The European New Car Assessment Programme (Euro NCAP) intends to clarify car safety for both consumers and manufacturers. Since 1997, this has implied that most common new car models undergo several tests, the results of which are expressed in a rating of 0 to 5 stars: the more stars, the safer the car. Cars that merely meet the approval requirements (see the question What requirements do cars and their drivers have to meet?) do not receive any stars. The test results are available to anyone; this may encourage manufacturers to produce safer cars.

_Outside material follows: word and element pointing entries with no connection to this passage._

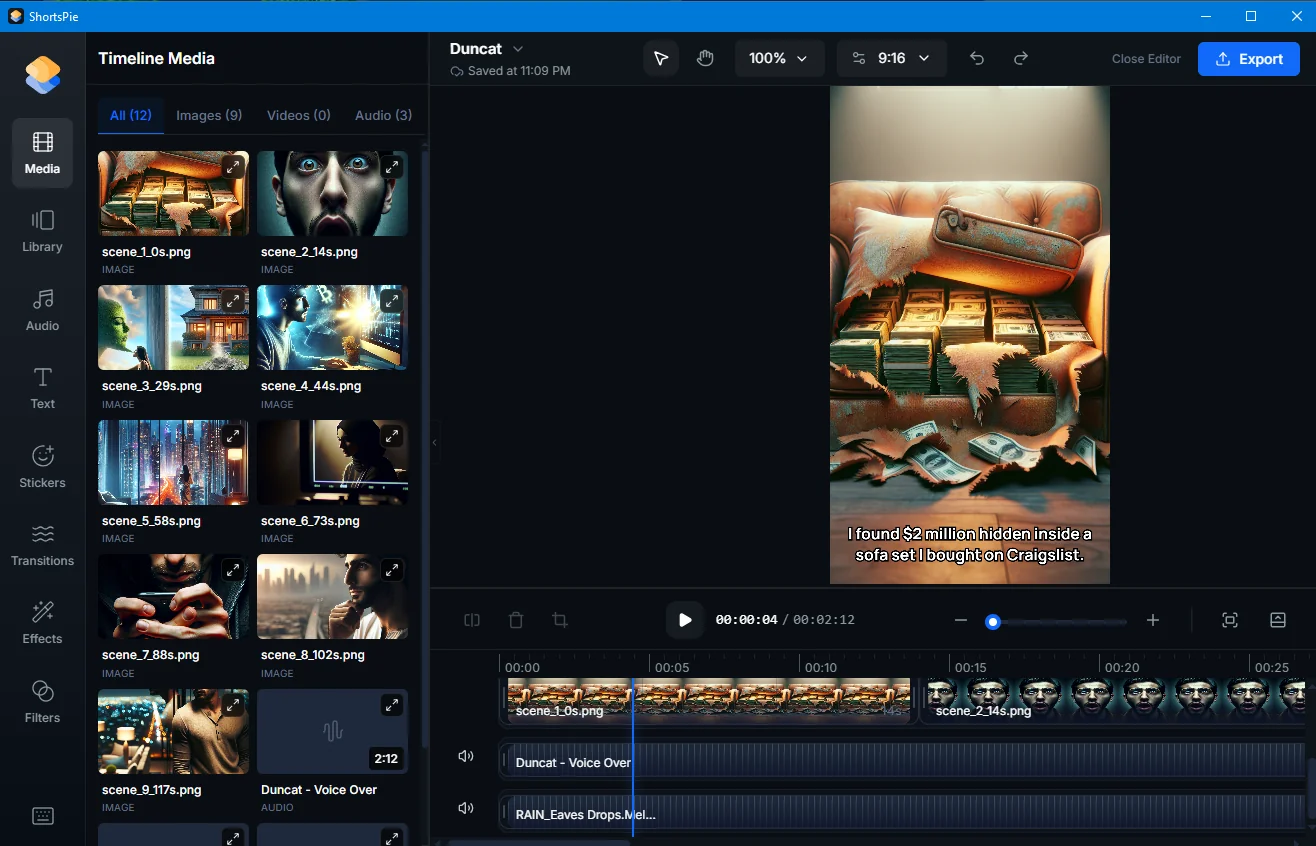Expand the Duncat project name menu
Viewport: 1316px width, 846px height.
518,49
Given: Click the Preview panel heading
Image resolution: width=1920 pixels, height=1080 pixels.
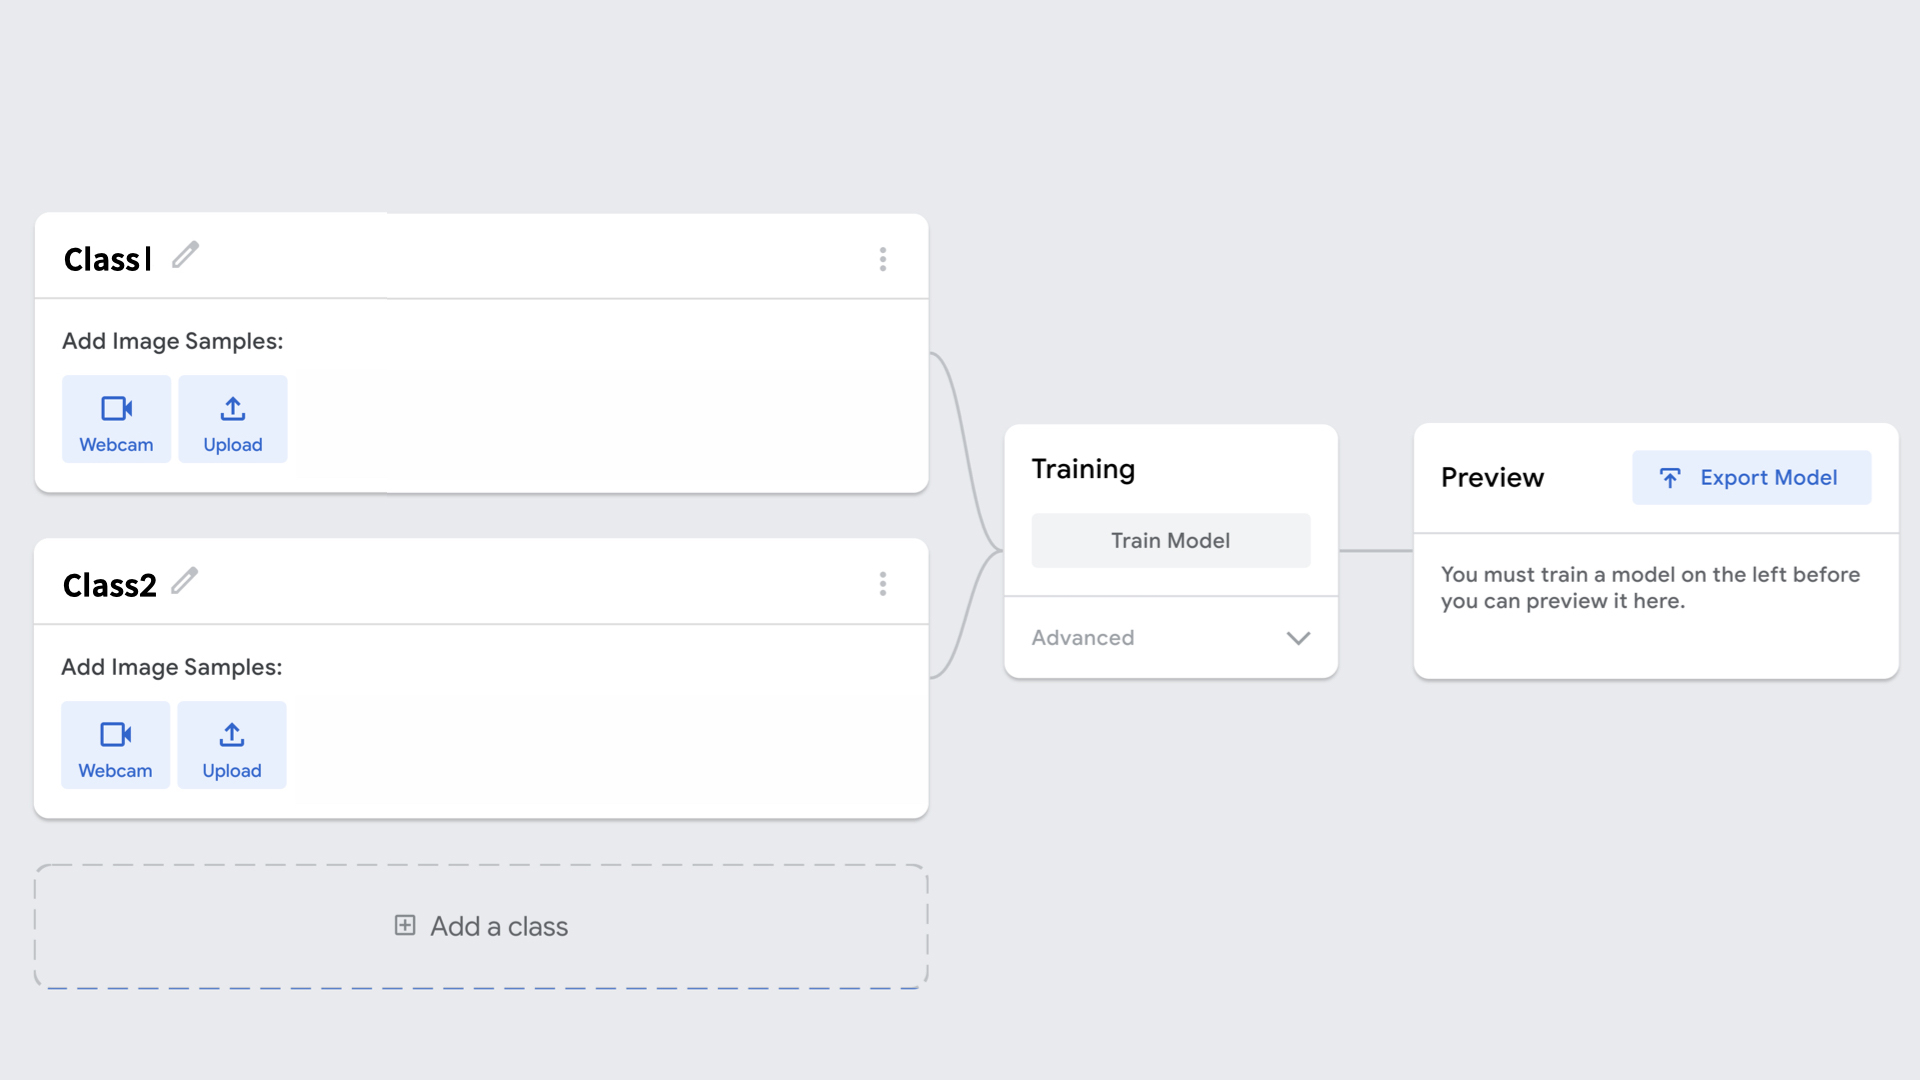Looking at the screenshot, I should pyautogui.click(x=1492, y=477).
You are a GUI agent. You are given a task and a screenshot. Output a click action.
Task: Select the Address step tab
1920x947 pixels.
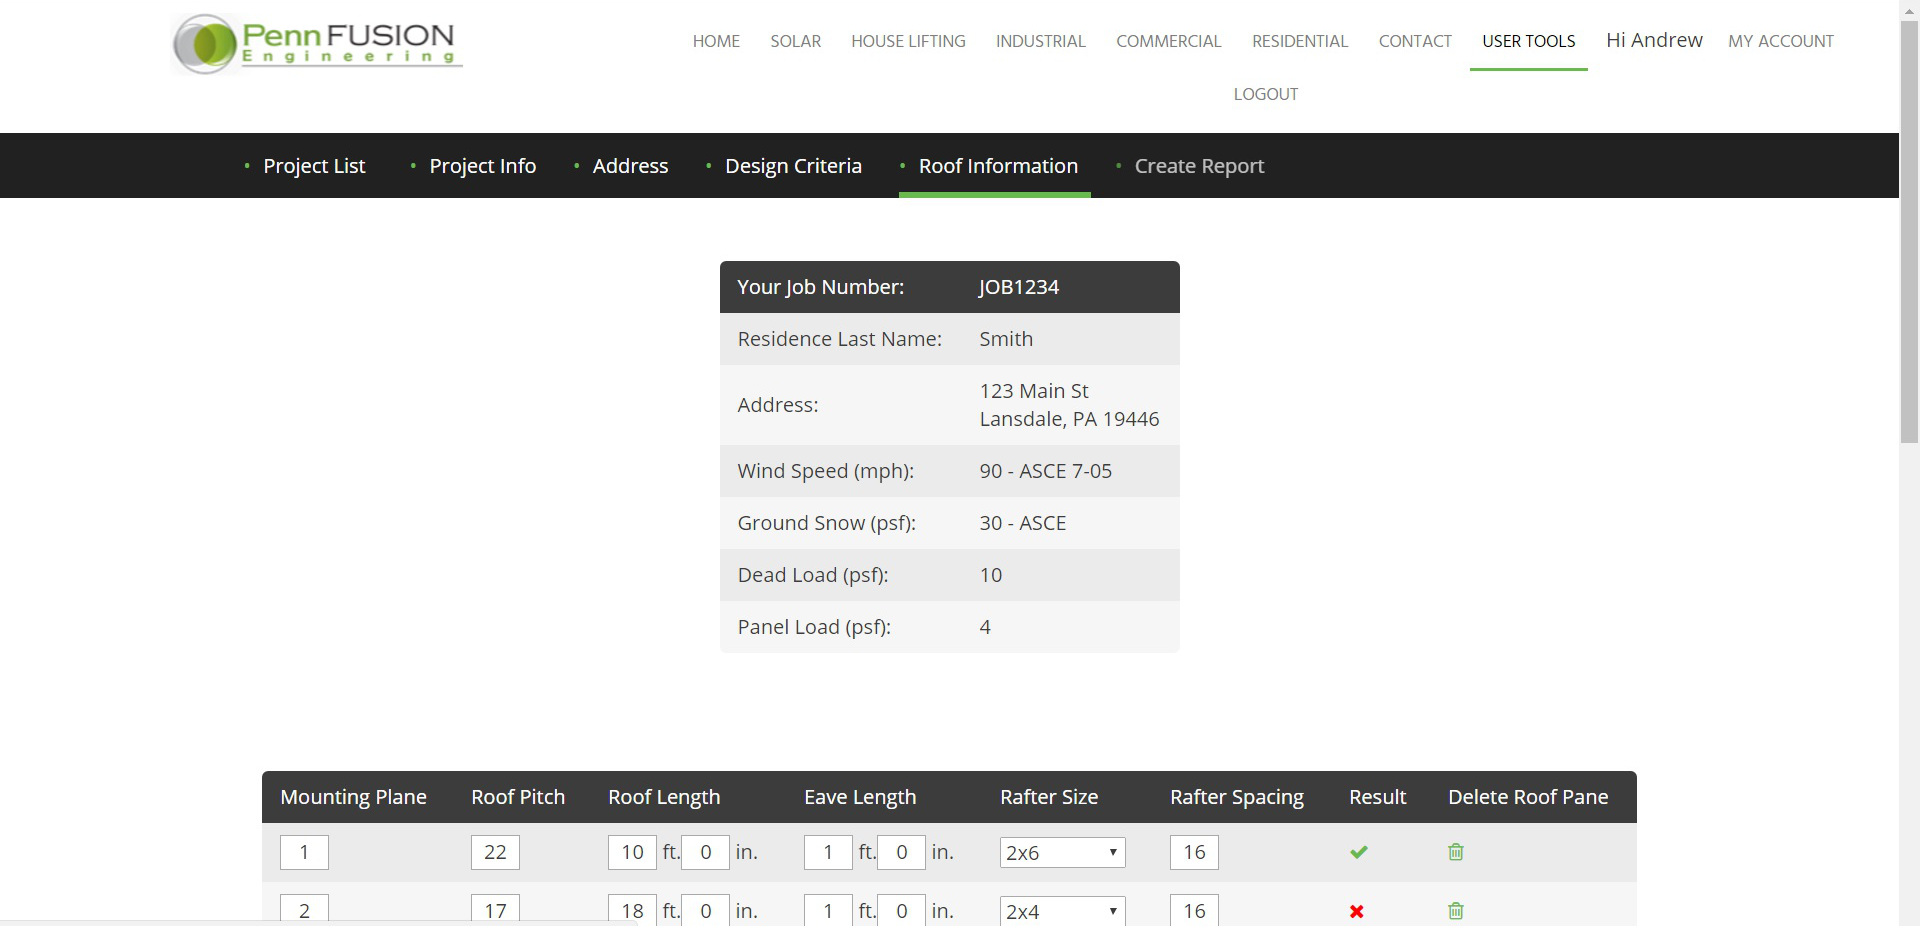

The Euro NCAP assessment system distinguishes between car classes, such as large or small family cars, and superminis. Cars are compared within classes. Since 2009, the assessment system has been subdivided into four categories: adult occupants, child occupants, vulnerable road users and safety assist. Each category contains different assessment criteria (see Table 5). They are regularly adjusted to the latest insights and regulations. Electronic stability control is, for example, no longer tested for, because this has been mandatory for new cars since 2014, and in 2020 rescuing and freeing have been added.
Several studies have found correlations between Euro NCAP ratings (0 to 5 stars) and injury risk for car occupants. The analysis of car-car crashes showed that there were fewer fatal or severe injuries for cars with multiple stars than for cars with only few stars   . In addition, analyses of car-pedestrian crashes showed a correlation between the Euro NCAP pedestrian ratings (which nowadays extend to consequences for vulnerable road users) and pedestrian injury risk. Here again, cars with higher ratings perform better  .
The net safety effect of Euro NCAP is, however, hard to quantify. This is because there are hardly any data about the distribution of Euro NCAP ratings across the European or Dutch car fleet. Although an ever larger part of tested cars get high ratings, in 2013 the share of new cars with 5 star ratings only amounted to 2.5% of the European car fleet and 3% of the Dutch car fleet . Moreover, in the last few decades all cars have become safer and ratings of cars of different classes cannot be compared.